Zentrum des neuen Baugebiets wird ein großes Geviert sein, das von einer Straße mit Gehweg umschlossen wird und mit Bäumen gesäumt wird. Östlich davon – zur Gartenanlage hin – ist das Grundstück, das der Logistik-Betrieb nutzen könnte. Direkt entlang der Molli-Schienen wird der Spazierweg verlängert, der jetzt bis zum Alten- und Pflegeheim reicht. Auch der nur provisorisch ausgebaute Parkplatz an der Umgehungsstraße soll größer und weniger provisorisch werden.

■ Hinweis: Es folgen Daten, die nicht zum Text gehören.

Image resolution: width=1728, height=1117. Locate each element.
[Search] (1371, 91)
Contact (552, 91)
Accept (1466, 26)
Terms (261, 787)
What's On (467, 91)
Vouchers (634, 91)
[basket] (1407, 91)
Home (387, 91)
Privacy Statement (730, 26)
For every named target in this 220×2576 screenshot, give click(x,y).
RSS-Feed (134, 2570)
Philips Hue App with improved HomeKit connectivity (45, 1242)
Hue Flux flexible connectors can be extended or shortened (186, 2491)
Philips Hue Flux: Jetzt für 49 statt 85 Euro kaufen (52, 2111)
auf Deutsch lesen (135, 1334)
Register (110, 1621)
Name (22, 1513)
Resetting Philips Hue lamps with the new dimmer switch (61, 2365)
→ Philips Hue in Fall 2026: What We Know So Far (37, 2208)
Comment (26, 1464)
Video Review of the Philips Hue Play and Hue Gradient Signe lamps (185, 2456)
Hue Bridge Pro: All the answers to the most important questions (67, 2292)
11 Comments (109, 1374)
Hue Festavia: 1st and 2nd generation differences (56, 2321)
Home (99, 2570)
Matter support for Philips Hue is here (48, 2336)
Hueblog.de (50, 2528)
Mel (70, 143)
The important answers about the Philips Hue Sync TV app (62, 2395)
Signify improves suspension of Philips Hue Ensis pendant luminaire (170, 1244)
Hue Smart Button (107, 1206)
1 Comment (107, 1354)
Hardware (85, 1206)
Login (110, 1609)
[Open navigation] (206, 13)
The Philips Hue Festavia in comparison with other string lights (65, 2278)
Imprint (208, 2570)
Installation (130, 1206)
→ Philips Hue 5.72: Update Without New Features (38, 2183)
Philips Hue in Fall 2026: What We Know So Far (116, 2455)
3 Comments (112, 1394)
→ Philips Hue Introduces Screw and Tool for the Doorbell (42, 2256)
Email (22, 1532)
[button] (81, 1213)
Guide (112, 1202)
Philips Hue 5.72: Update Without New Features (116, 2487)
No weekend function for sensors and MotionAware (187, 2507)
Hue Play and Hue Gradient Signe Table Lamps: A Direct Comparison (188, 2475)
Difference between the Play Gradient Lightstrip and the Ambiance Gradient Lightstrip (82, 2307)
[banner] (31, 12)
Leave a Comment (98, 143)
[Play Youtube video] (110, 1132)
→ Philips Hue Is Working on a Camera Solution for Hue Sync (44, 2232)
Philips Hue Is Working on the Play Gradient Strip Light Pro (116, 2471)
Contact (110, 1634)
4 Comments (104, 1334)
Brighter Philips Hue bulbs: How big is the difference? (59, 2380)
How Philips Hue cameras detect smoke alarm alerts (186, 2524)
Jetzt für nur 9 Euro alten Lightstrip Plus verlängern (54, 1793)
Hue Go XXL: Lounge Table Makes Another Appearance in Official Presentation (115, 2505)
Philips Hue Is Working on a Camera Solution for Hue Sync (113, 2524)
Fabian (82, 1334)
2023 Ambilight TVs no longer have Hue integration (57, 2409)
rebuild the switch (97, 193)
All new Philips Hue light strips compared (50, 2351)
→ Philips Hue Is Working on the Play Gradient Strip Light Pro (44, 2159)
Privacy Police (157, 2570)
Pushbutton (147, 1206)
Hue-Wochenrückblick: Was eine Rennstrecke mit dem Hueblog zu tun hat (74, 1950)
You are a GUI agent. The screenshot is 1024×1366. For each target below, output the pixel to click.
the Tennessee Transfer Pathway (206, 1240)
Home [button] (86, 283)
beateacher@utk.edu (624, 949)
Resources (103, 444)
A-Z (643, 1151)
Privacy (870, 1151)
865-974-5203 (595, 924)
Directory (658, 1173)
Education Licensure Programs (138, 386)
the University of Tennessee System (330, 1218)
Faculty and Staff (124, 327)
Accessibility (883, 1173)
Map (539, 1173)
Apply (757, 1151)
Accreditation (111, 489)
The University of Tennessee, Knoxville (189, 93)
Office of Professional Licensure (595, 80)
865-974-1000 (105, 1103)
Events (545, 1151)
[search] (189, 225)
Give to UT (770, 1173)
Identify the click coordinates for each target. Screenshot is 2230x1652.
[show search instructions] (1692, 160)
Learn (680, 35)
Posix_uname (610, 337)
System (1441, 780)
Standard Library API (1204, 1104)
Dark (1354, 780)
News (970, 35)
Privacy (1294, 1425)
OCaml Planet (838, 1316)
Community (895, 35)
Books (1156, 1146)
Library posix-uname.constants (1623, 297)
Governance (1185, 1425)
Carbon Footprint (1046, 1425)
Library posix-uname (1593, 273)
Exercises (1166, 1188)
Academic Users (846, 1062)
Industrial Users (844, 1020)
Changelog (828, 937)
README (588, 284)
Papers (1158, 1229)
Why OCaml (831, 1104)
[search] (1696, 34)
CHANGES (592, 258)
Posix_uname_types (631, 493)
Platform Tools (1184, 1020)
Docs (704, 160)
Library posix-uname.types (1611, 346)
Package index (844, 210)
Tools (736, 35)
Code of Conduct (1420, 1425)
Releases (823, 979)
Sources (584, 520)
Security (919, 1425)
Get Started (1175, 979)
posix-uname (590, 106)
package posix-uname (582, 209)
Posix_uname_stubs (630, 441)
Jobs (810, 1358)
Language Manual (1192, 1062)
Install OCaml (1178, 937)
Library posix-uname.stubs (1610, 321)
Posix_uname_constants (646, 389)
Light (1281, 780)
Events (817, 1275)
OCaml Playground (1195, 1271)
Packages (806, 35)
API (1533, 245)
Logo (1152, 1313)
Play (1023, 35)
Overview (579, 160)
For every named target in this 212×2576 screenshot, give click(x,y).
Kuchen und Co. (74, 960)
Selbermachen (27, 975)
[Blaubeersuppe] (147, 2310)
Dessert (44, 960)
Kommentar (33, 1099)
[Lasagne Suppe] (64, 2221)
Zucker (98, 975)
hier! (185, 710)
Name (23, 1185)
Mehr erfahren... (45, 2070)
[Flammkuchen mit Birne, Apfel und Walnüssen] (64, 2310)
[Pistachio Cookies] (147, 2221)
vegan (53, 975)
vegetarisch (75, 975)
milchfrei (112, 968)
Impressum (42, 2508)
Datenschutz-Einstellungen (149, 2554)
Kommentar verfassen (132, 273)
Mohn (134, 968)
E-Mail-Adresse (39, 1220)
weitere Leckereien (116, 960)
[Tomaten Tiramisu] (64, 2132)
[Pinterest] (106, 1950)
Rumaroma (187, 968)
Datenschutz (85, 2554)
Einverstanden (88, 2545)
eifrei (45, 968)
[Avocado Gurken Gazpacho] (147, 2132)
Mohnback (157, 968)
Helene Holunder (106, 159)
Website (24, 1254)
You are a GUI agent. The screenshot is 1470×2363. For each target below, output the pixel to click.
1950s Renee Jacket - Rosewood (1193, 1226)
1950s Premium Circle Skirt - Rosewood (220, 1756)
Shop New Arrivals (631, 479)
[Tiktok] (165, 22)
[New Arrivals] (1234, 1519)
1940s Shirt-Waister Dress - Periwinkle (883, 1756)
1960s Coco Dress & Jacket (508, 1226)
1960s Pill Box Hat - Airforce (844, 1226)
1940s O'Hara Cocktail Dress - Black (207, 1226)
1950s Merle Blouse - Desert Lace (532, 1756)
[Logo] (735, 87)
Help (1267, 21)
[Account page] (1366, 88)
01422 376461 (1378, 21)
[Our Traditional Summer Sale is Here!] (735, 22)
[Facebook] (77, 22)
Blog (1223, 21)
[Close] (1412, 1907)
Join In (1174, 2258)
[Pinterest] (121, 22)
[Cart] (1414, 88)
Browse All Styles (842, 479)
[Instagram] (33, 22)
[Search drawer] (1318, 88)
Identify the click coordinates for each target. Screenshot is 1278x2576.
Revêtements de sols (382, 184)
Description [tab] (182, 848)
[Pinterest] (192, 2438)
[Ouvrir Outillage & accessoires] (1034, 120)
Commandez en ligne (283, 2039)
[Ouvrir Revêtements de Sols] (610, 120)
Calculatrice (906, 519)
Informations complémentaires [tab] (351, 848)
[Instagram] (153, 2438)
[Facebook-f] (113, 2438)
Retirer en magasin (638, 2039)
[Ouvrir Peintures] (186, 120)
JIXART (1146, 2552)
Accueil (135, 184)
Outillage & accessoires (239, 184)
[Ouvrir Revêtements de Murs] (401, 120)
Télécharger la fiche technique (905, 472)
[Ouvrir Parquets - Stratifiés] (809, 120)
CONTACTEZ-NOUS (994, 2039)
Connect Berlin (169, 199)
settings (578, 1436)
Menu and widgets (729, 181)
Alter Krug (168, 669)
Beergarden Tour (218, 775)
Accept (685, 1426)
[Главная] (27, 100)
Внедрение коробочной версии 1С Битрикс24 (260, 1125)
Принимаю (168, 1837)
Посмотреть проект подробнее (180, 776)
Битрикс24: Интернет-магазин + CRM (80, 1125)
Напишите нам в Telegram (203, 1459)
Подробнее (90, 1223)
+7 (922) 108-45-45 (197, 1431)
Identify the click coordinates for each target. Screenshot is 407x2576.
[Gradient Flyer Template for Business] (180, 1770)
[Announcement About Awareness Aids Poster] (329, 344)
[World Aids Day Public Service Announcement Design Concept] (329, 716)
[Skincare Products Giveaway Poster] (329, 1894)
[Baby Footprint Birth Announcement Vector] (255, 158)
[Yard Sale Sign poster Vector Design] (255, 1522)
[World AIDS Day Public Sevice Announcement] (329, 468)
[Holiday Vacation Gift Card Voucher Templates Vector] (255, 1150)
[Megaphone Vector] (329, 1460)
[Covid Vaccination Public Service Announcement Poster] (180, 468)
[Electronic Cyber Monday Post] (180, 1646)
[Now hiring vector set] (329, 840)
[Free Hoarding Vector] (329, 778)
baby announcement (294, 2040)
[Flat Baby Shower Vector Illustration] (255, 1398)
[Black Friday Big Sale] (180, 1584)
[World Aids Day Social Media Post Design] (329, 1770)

Bis dahin ein völlig normales Erschließungsvorhaben. Allerdings ein bisher ungedeckter Scheck auf die Zukunft. Denn die Stadtvertretung hat den Bebauungsplan Nr. 25 – Sondergebiet für Jugendherberge, Sport- und Freizeitanlagen – beschlossen, um Platz für notwendige touristische Freizeit-Infrastruktur zu schaffen, von der auch die Kühlungsborner ihren Nutzen haben sollen. So war in diesem Zusammenhang auch schon davon die Rede, dass dort eine Tennis-Halle und eine neue, großzügig konzipierte Schwimmhalle entstehen könnte. Der Knackpunkt allerdings: Das alles ist bisher Wunschdenken, konkrete Bauvorhaben gibt es nicht und auch keine Investoren dafür. Die Bauamtsleiterin bestätigt: „Wir erschließen dieses Gebiet, um potenziellen Investoren für die dort von uns gewünschten Vorhaben optimale Bedingungen bieten zu können.“ Die Stadt gehe dabei mit immerhin 1,2 Millionen Euro in Vorleistung. Denn so viel kostet die Erschließung des doch recht großen Gebietes.

Die Nähe des künftigen Gebietes für Sport- und Freizeit mit einer Jugendherberge zu einem großen Komplex, in dem Senioren wohnen, ist für Planer Ernst-Joachim Rapp unbedenklich. „Für die Bewohner von Alten- und Pflegeheimen sowie von betreuten Wohn- Einrichtungen ist es wichtig, dass sie sich nicht an den Rand einer Kommune gedrängt sehen. Hier entsteht ein Gebiet, in dem Leben sein wird, Generationen sich begegnen werden. Das kann für beide Seiten nur gut sein“, sagt er.